The Democrats are becoming increasingly desperate, and it shows. Even liberal Senators like Diane Feinstein are abandoning the Democrat’s obstructionism on Medicare. Nancy Pelosi’s shrill attacks on her own party didn’t avail her in the House – Bush’s Medicare plan still passed with a narrow margin due to Democrat defectors.

In many ways, it would be preferable if the Democrats won the Medicare debate in the Senate, even though that seems highly unlikely. The Democrats would crow about their “victory” until they realized that they’d lost the senior vote and were facing ads featuring angry seniors. The Republicans would then also no longer have to deal with fixing the many problems that would result from adding a $400 billion entitlement to Medicare down the road. However, it looks like the President will get his bill, which is good for him politically if not in policy terms.

The Democrats, in the meantime, are now being shown to be spiteful, vituperative, and on the wrong side of a major issue that appeals to millions of people. The images of Tom Daschle waving his lemon sign will be repeated throughout the campaign.
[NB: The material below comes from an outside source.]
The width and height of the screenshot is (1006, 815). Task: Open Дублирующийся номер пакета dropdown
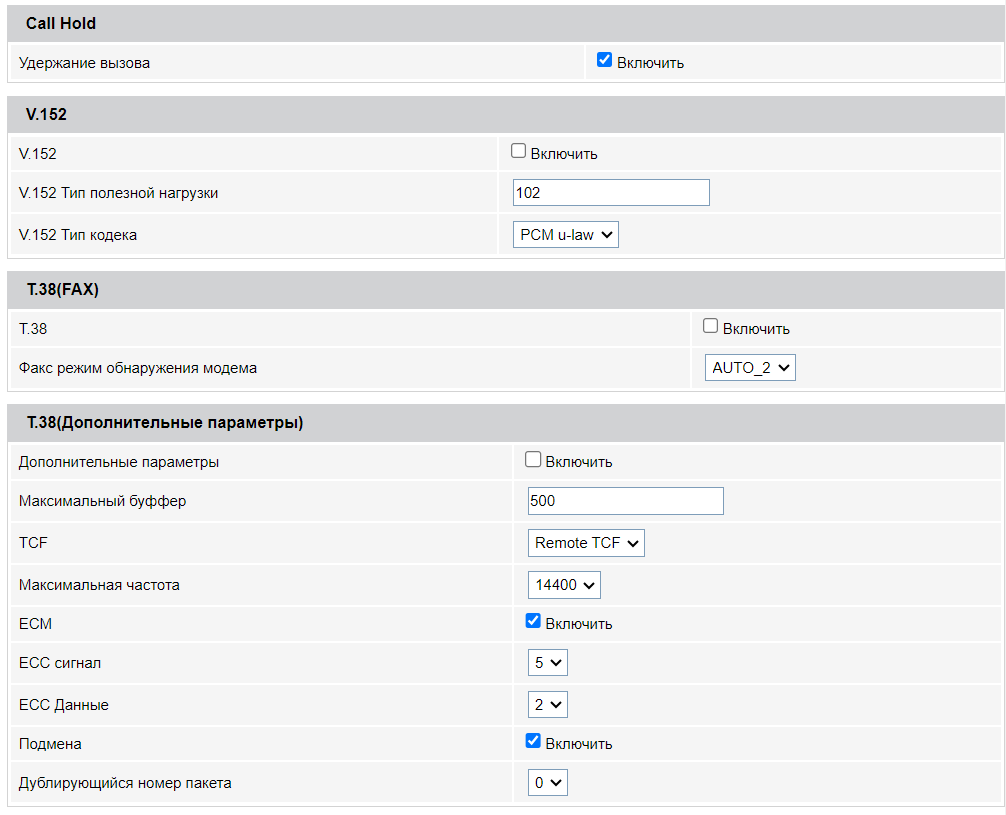(x=547, y=783)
Moderate Democrats may start to reconsider their place in the party as Sen. Zell Miller already has. The shrillness of Pelosi and Daschle will not be forgotten, and if they have to resort to such measures to keep their party together, it does not bode well.

The Democrats are berift of ideas but full of roadblocks. On national security their policy is do nothing. On Medicare their policy is do nothing. On energy their policy is do nothing. The Democrats have become the “do nothing” party – and that is not a position that wins elections.
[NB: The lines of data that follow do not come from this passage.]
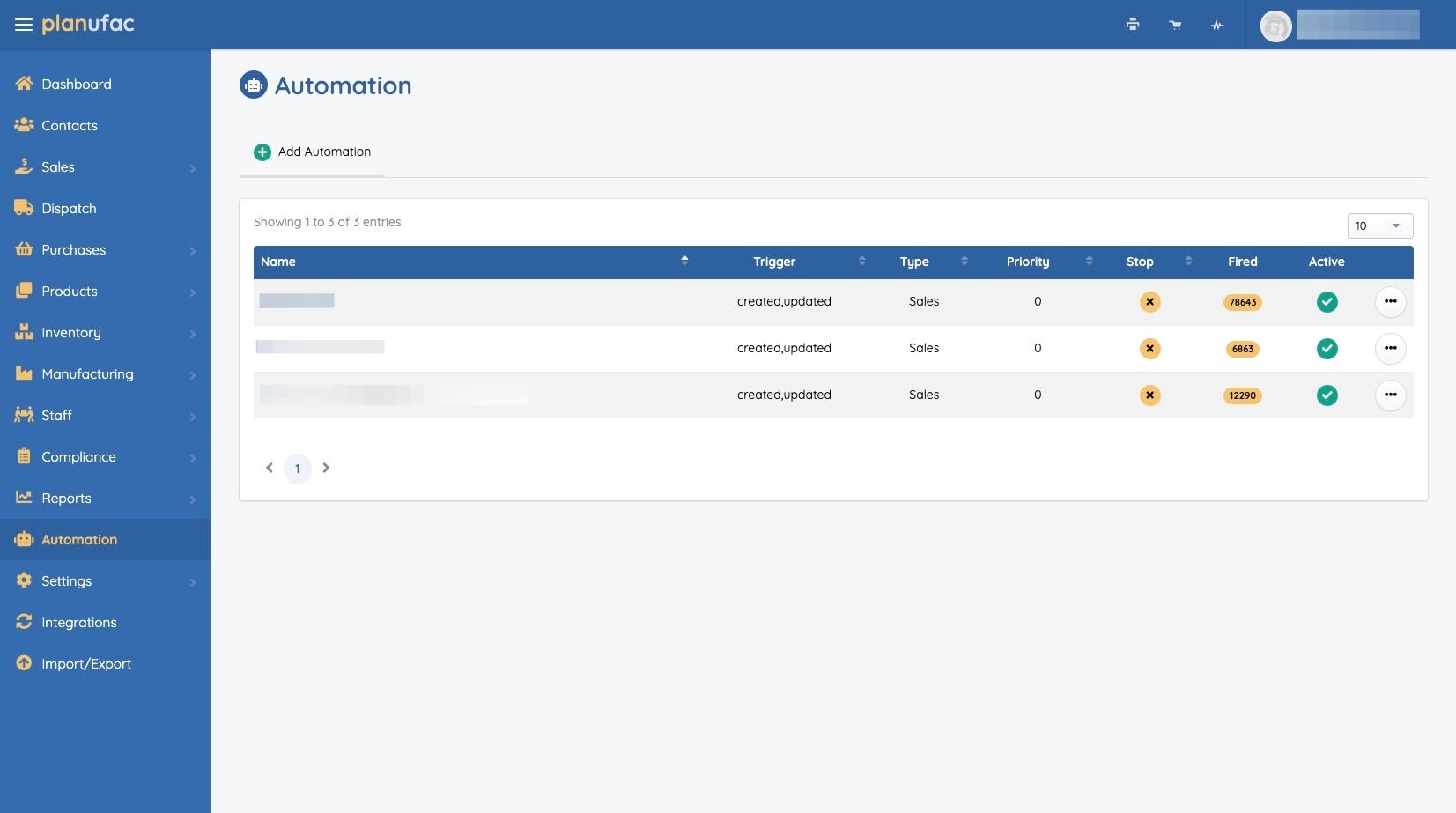Open three-dot menu for third automation
This screenshot has width=1456, height=813.
click(x=1390, y=395)
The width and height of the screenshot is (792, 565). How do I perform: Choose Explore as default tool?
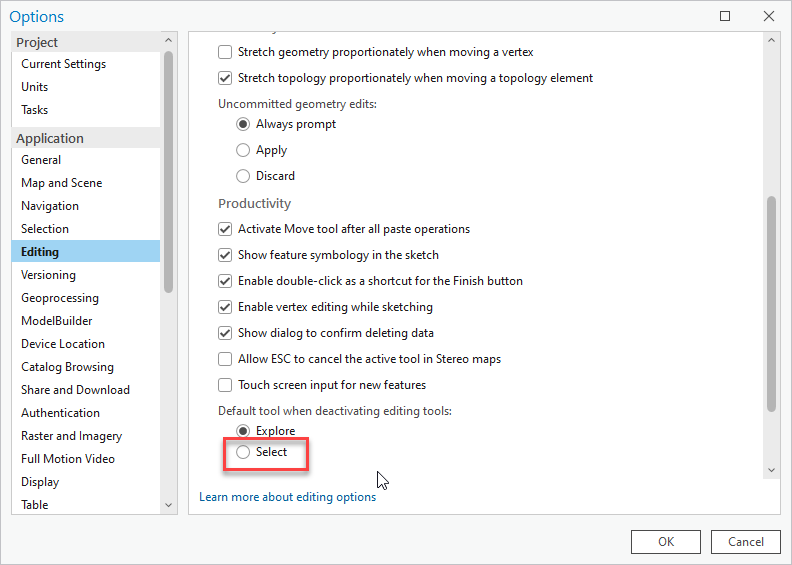click(243, 431)
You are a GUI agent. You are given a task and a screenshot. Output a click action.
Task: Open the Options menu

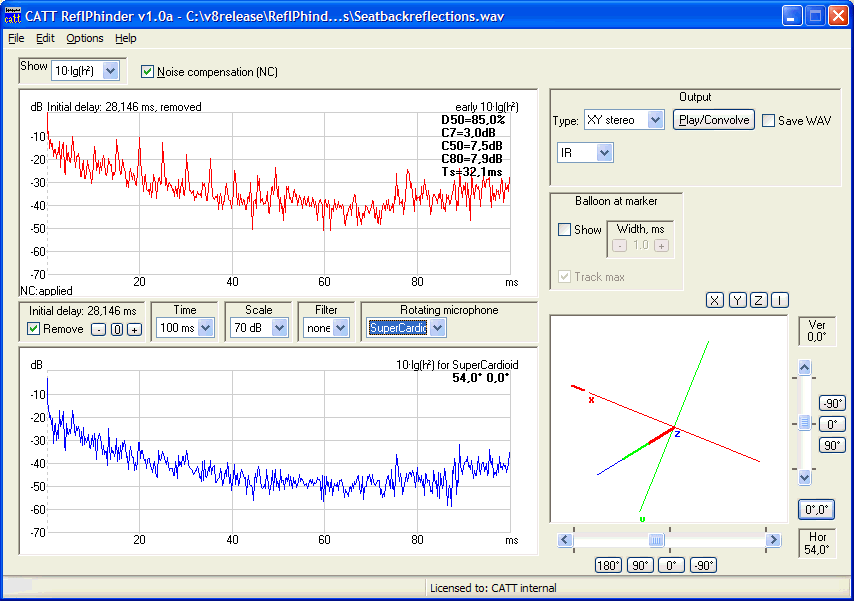85,38
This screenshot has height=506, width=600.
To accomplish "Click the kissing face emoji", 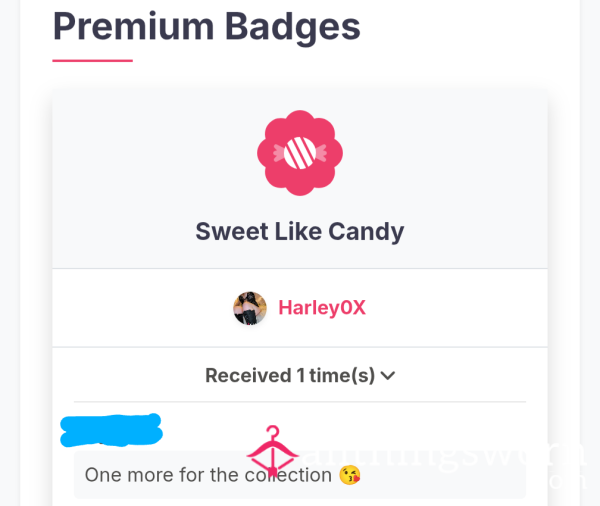I will [349, 475].
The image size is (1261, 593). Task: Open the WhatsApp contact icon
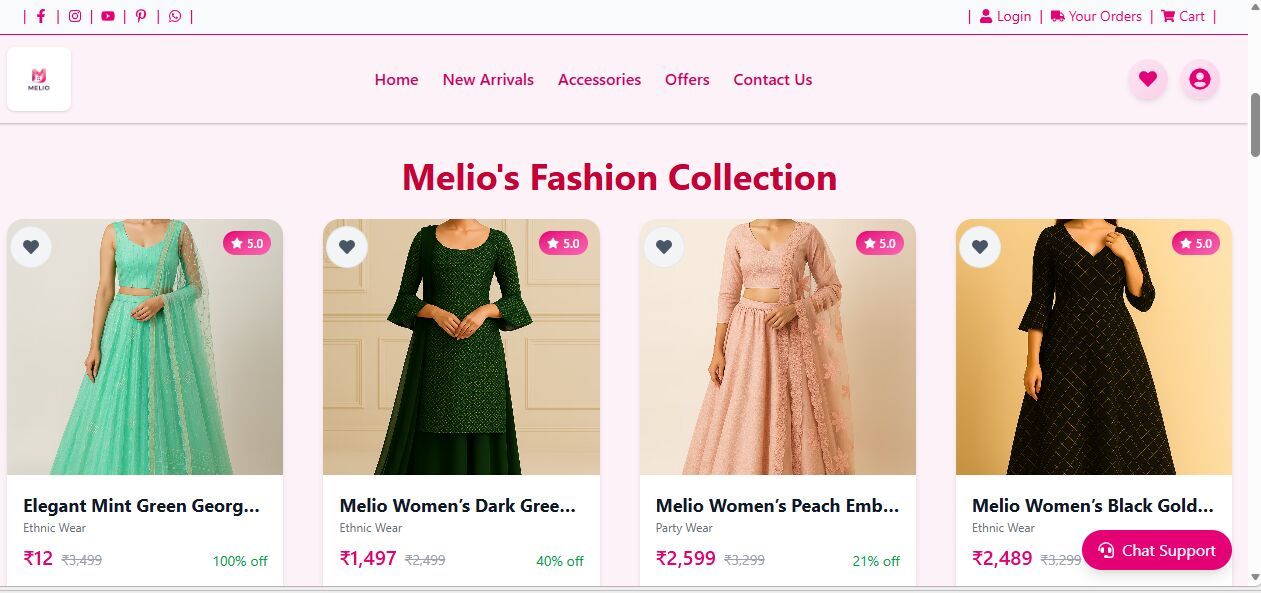(x=175, y=16)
6 thoughts on “The Do-Nothing Party

  1. DHS was mainly a Bush win, as it was his proposal after September 11. (Although to be fair the Hart-Rudman Commission report made a recommendation to create a Homeland Security agency the year before.) It was a bipartisan win, and certainly an idea that needed to be done, but politically the Democrats can’t make much hay from it.

    The Democrats are in the same position the GOP was in 1996 – faced with a popular President, a lackluster group of candidates, and no particularly strong vision for their party. I have a feeling the results will be much the same.
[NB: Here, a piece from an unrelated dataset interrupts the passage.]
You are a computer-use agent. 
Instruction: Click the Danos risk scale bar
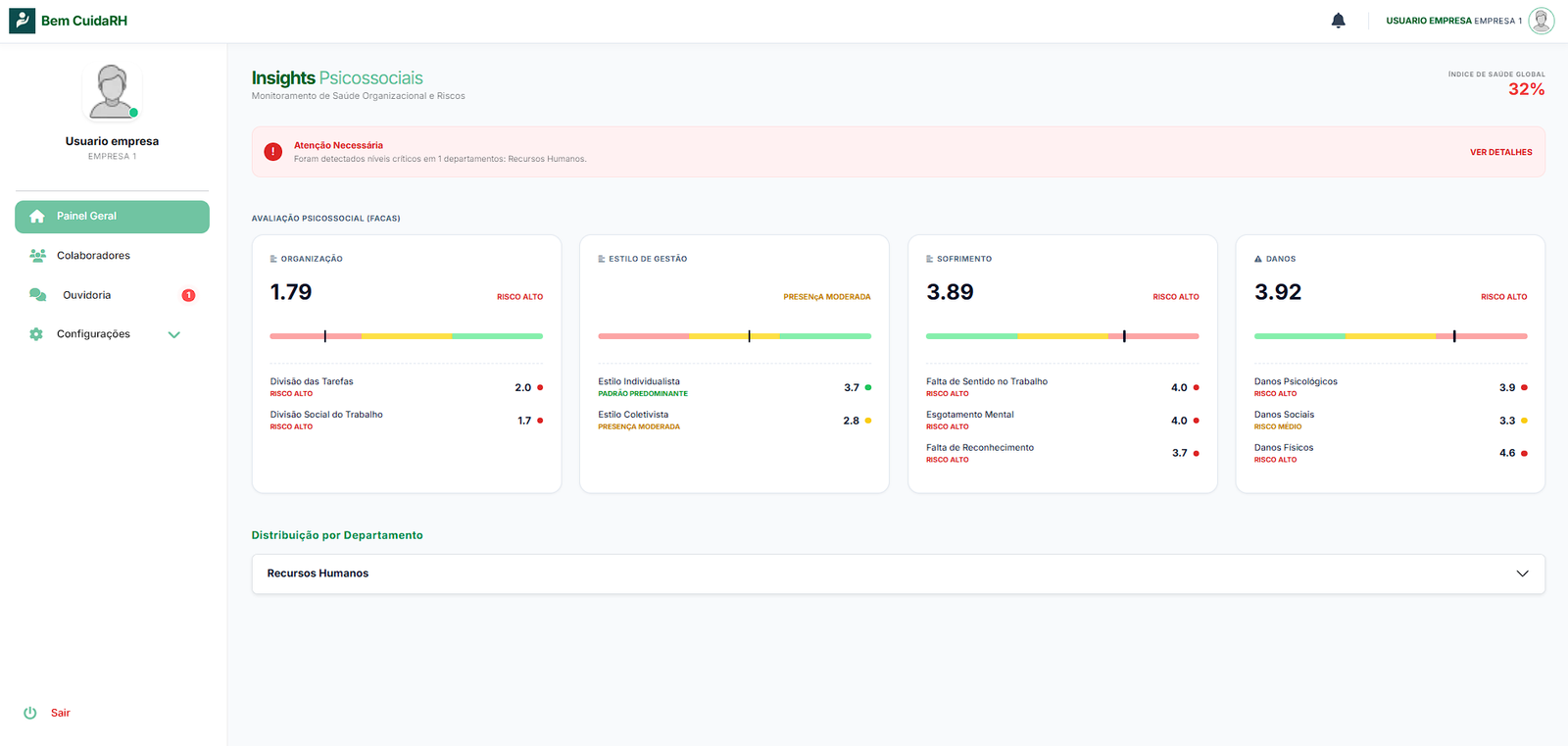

  2. Methinks you overestimate the popularity of the President. If nothing else, I think we’ll see a highly polarized election year, since this President is one of the most divisive (whether intentional or not) political figures America has had in a long time.

  3. If nothing else, I think we’ll see a highly polarized election year, since this President is one of the most divisive (whether intentional or not) political figures America has had in a long time.

    That’s probably a safe bet. I doubt Bush will win in a landslide, and it could well be a very close election. (Although I doubt it will be as close as 2000…)

  4. Mentioning Medicare brings up an interesting point: this was a pretty bad move for the GOP, when you think about it. On the one hand, they’ve successfully taken a Democratic issue and made it their own, like Clinton and welfare reform. On the other hand, the issue they took is not a popular one, and polls still seem to show opposition to this particular Medicare bill among both the general public and seniors. For all the years of griping about how bad a program Medicare is, it seems strange that the GOP is putting their eggs in the basket of “fixable problems.”